Marc felt the room temperature take a sudden dive as his brother opened the door behind him and fresh air came streaming in. The icy blast suggested that they were well outside Berlin. It was just after eleven according to the digital clock on the desk, but the temperature could not have been above zero.

Haberland waited until Benny had gone out on the veranda and shut the door. Then he motioned Emma into a chair beside him. He did not begin to speak until she’d sat down, with an air of reluctance.

‘Benjamin is a patient of mine,’ he said, looking at Marc. ‘That’s probably why he brought you to me instead of taking you to a hospital. In the short time I was able to examine him at the clinic as an outside consultant, I became something of a friend of his. I don’t set much store by publicity, which is why I live out here in the forest, away from the rest of the world.’ He smiled, massaging his wrists.

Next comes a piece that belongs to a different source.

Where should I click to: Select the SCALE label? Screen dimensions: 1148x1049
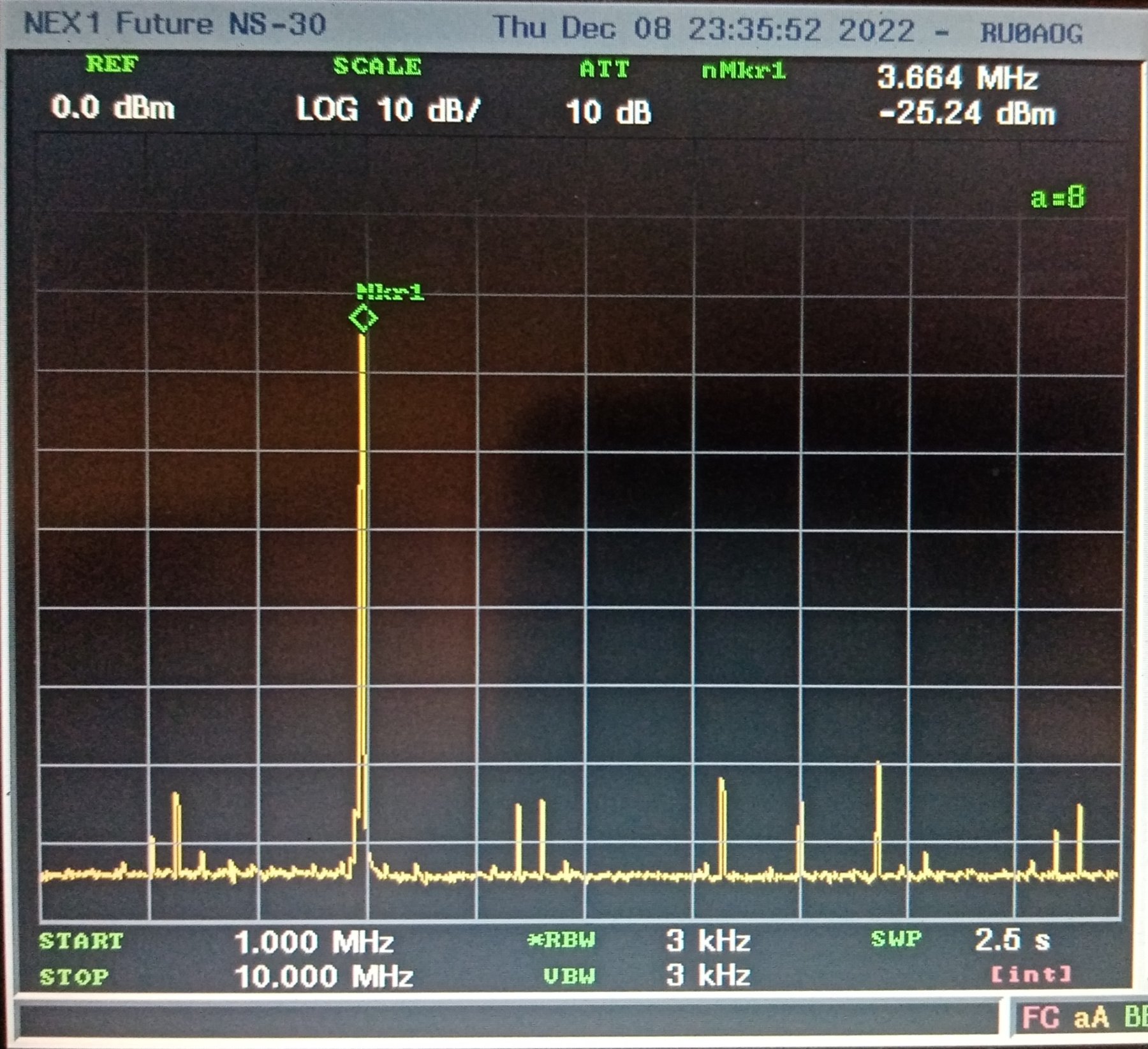(377, 66)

‘I remember reading your report,’ said Marc. ‘You were against discharging him, weren’t you?’

Haberland raised one hand in a conciliatory gesture, causing the sleeve of his jacket to ride up. Marc wasn’t sure, but before the professor tweaked it back over his wrist, he thought he spotted some raised scar tissue.

‘It wasn’t my job to decide whether or not your brother should be discharged. I merely diagnosed a disorder that had always been previously overlooked – one that renders it almost impossible for him to lead a normal life. It makes certain over-reactions, for instance suicidal tendencies, appear more understandable.’

Haberland turned to Emma. ‘Likewise, the question of why he followed you. Benjamin suffers from what is commonly termed the “helper syndrome”. He’s an HSP.’

Emma raised her eyebrows enquiringly.

‘A highly sensitive person. If you went outside now and gave him your hand, he could sense your state of mind. Worse still, he would experience your mental state himself. Benny lives other people’s lives. That’s why he has to help them whether he wants to or not.’

‘Nonsense.’

‘No, it isn’t,’ Marc said firmly. Haberland’s few words had struck home. The professor was describing him as well as Benny. Marc had known exactly what was going on inside his younger brother when the band split up. That was why, after the first flush of his affair with Sandra, he had tried to re-establish contact with him. By then, however, Benny was refusing to come home. He not only ignored all Marc’s calls but dropped out of school rather than stay in touch with him.

Haberland continued to address his remarks to Emma, trying to explain the complex medical problems as simply as possible. ‘It sounds a little hard to believe, I know, but I’m sure that you yourself have covered your eyes because you didn’t want to watch some overly horrific scene in a film, for instance.’